On March 10th, Bitcoin's price climbed 3.5%, surpassing $71,255, as market sentiment oscillated between geopolitical volatility and evolving monetary policy expectations. U.S. President Trump's conflicting statements regarding the Iranian situation – claiming the conflict was "largely over" while warning of "doubled retaliation" if Iran blocked oil shipments through the Strait of Hormuz – injected high-risk signals into global energy markets. Brent crude oil prices retreated from a high of $120, creating room for a rebound in risk assets.

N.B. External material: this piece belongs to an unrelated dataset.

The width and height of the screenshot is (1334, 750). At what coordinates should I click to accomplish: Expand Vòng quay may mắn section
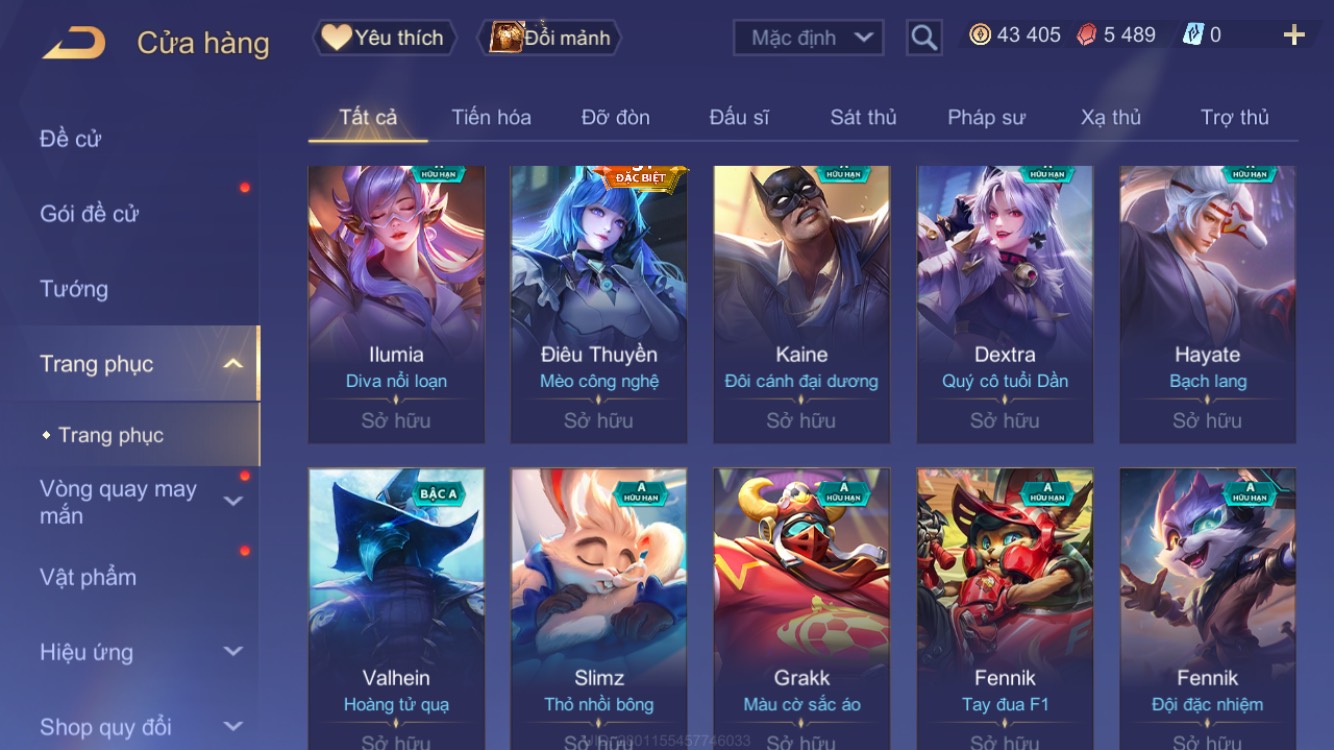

Concurrently, market expectations for a Federal Reserve rate cut on March 18th have sharply diminished, with the probability falling below 1%. Analysts suggest that if Brent crude oil consistently remains above $80, it could reignite inflation concerns, effectively ruling out any near-term rate cuts.
Despite the rise in Bitcoin's price, market sentiment remains in the "extreme fear" zone. Derivatives data indicates that open interest in Bitcoin and Ethereum has increased by over 5%, exceeding the spot price gains, suggesting active leveraged trading. The Bitunix research team points out that the $70,000 to $74,000 range is a dense liquidation zone for shorts, while $65,000 to $66,000 represents a critical defense line for longs. Any breach could trigger significant price volatility.
Industry analysts are divided on the future outlook. David Brickell and Chris Mills of the London Crypto Club propose a dual-path model: if regional conflicts persist, investors may turn to Bitcoin as a safe-haven asset; if the situation quickly eases, a resurgence in risk appetite could ignite a new round of Bitcoin buying. Conversely, Pratik Kala, Head of Research at Apollo Crypto, warns that the current $65,000 to $70,000 range has become a breeding ground for profit-taking, and a breach of support could trigger a chain reaction of liquidations. To truly reverse the "lower high" trend since last October, Bitcoin needs to decisively break through $98,000 and establish a firm foothold at that level.